Goal of the exercise:
Your task is to copy the lines from the line containing "Tick Generate database" through the end of the listing below, both included, without any pictures.

Listed entries:
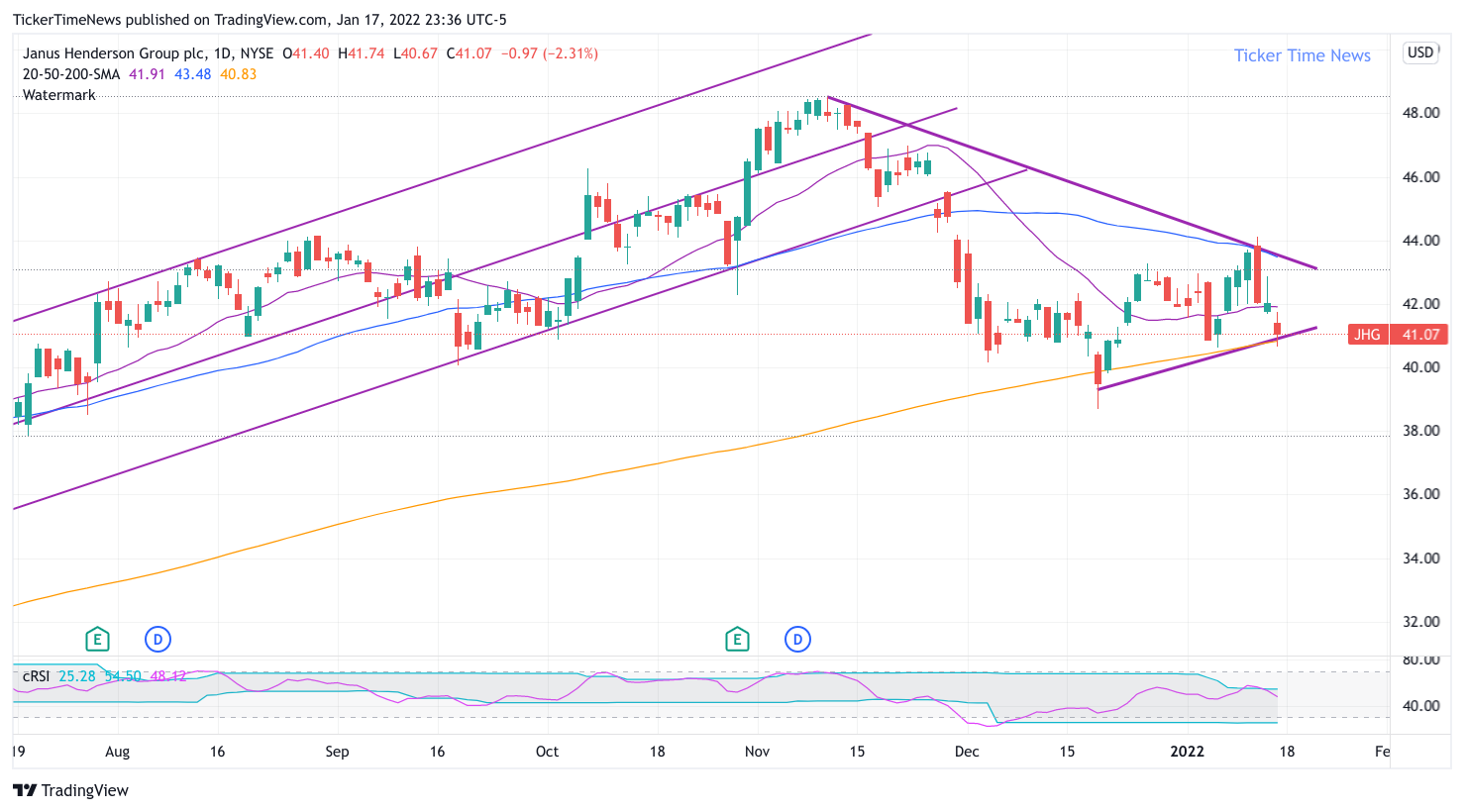Click the Nov label on the time axis
Screen dimensions: 1464x812
pos(757,752)
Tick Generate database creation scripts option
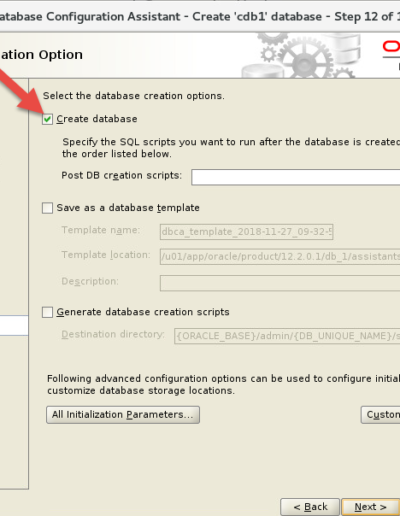Viewport: 400px width, 516px height. pos(47,312)

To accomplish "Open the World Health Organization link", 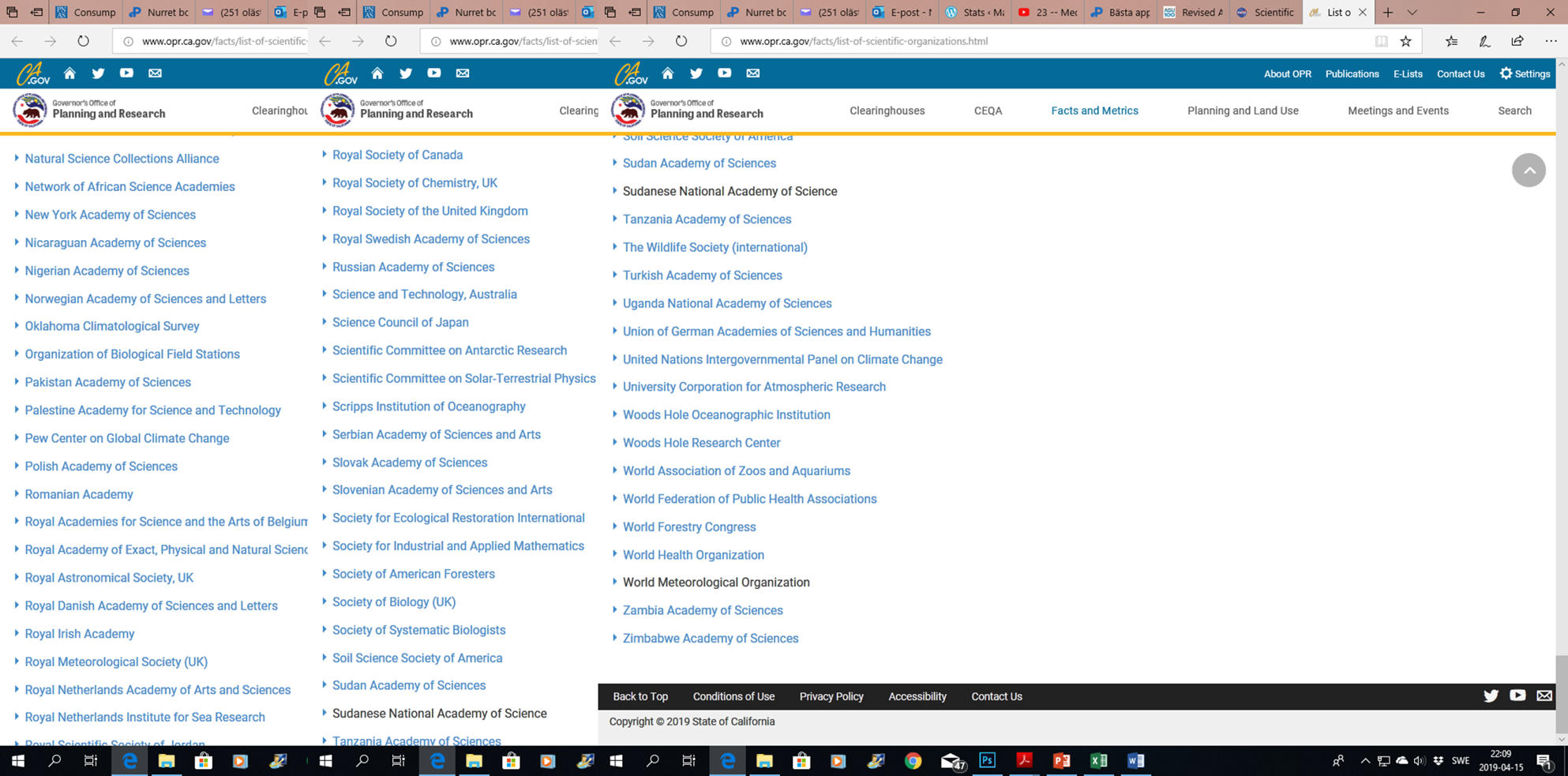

Answer section:
Tick Generate database creation scripts option
Viewport: 400px width, 516px height. pos(47,312)

To accomplish "Open the World Health Organization link", 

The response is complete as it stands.